- **Document section**
[start]
What is a Data Product? Discover its applications and the role of metadata

Irion Data Product Mario Vellella Mauro Tuvo

The concept of a Data Product, not least due to the interest in the Data Mesh framework, has become a mantra in modern data management. Data professionals indicate it, with different meanings and in different contexts, as one of the pillars of a data-driven organization.

Yet how does it differ in practice from a simple dataset? What are its distinctive characteristics and practical applications? How exactly does one create and use a data product?

The generic concept of a product

Let us start with the metaphor the definition suggests. A data product is a product that concerns a share of knowledge based on data (reports, databases, results of an ML/AI model, etc.).

Generally speaking, a product is a good or a service that satisfies the consumers’ needs. It meets a number of characteristics and attributes.

  • Satisfaction of a need: in a marketing-oriented vision, the product is not only a useful good but also a means of communication between those who produce it and those who consume it. A necessary but not sufficient prerequisite for the success of an enterprise is that the offer must constantly be in tune with the consumers’ needs. The ability to intercept, if not anticipate, potential consumers’ needs or interests and satisfy them by offering the appropriate products is a critical factor for product/service dissemination.
  • Usefulness and usability: the product must be consumable by potential customers. Usually, the product is presented in a catalog that describes its main characteristics, potential uses, and distinctive features. It is also often accompanied by instructions that indicate its main features, use modes, any prerequisites for its use (for example, tools necessary to assemble a piece of furniture), and warnings.
  • Guarantee: the vendor’s brand, certification marks (Bio, ESG, ISO, etc.), and cover against possible defects or malfunctions for a certain period of time. Sometimes even the description of the raw materials and the process of making the product fosters a perception of quality.

All these characteristics and others related to the general concept of a product apply to data products taking into account their specifics.

Since the object of a data product is data-based information, the characteristics above, in the specific area of data products, consist of metadata: ownership (the vendor), quality (the warranty), potential intended use (the mode of use), data lineage (the origin), personal data security and protection constraints (warnings) and so on.
[end]
- **Exercises to complete**
a) In the article on data products, which metadata item plays the role of a product's warranty?
b) Pick up the article on data products after its last sentence and keep writing it.
The material that comes next has no connection to the article on data products.

- **Data extract**
[start]
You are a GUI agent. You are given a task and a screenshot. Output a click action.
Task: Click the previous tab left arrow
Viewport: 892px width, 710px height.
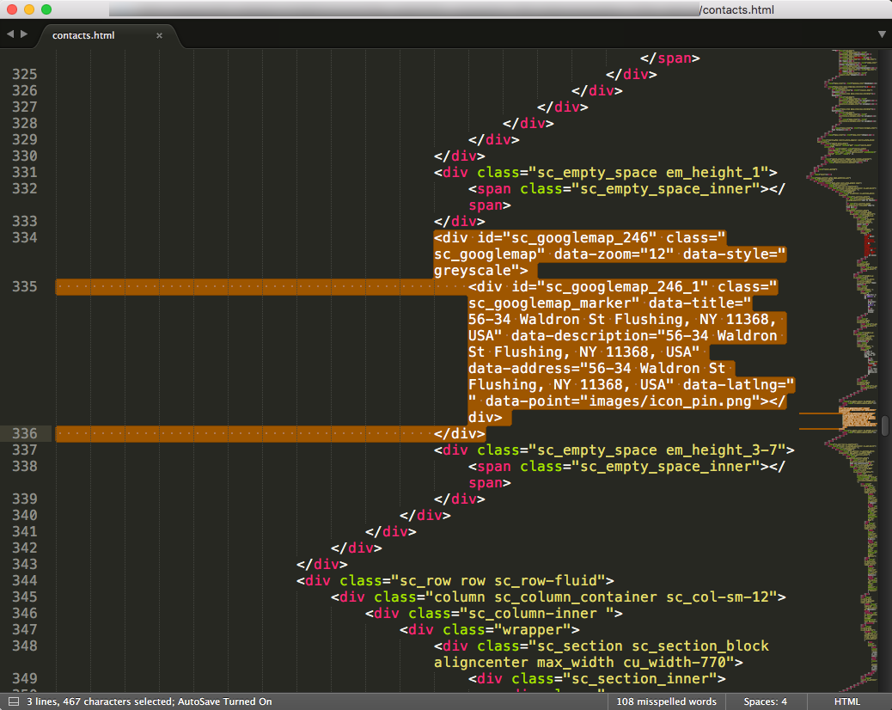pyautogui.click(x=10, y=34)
[end]
- **Responses by task**
a) Quality.

b)
What is a Data Product and what it is for?

In light of the above, to get into the substance of specific characteristics of a data product, we should refer to two of the four founding principles of the Data Mesh framework, even though the concept of data product also applies in other contexts.

A Data Product is a collection of data accompanied by the code necessary for its consumption and metadata describing its characteristics.

  • Domain Ownership Principle – In the Data Mesh, data is organized in Domains. A Domain contains data homogeneous with respect to determined criteria (origin, aggregation, consumption). It is under the ownership of an interdisciplinary (business and ICT) team of actors from the sphere of jurisdiction of this data. The concept of Data Domain is inspired by the DDD (Data Domain Design) model for software development. Organizing by Data Domains aims to attribute the data management to those who have the best knowledge about it, thus reducing the data entropy that appears when the data is concentrated in an environment managed by those who have no detailed knowledge of individual areas, unlike those who directly work in the field. However, by applying just the Domain Ownership principle, we risk achieving no other effect but breaking down the data in silos. And unless counterbalanced, this situation would create issues with integration and overall consistency.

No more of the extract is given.